Stored items
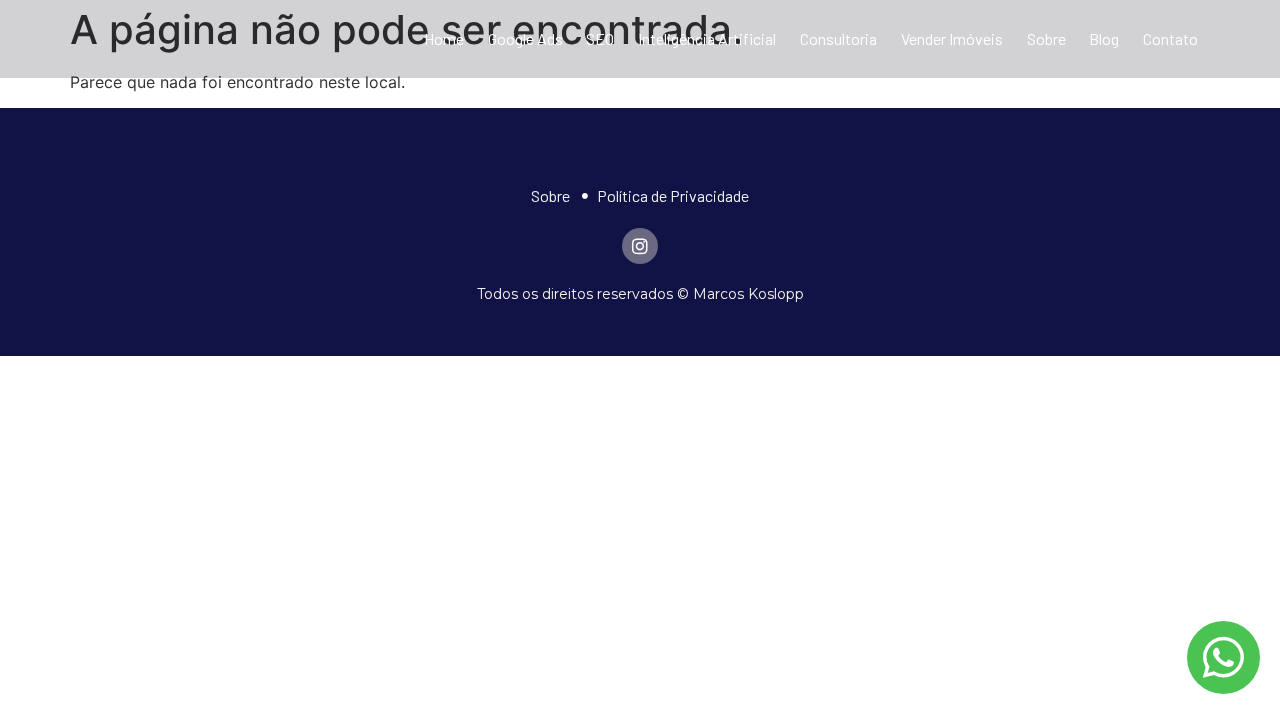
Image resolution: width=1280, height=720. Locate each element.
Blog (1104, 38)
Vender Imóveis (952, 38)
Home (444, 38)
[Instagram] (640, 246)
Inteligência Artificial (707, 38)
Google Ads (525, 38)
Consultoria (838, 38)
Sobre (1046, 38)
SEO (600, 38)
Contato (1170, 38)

YOUR OBJECTIVE -
Print all records verbatim, excluding pictures.

RESPONSE -
Image resolution: width=1280, height=720. Locate each element.
Blog (1104, 38)
Vender Imóveis (952, 38)
Home (444, 38)
[Instagram] (640, 246)
Inteligência Artificial (707, 38)
Google Ads (525, 38)
Consultoria (838, 38)
Sobre (1046, 38)
SEO (600, 38)
Contato (1170, 38)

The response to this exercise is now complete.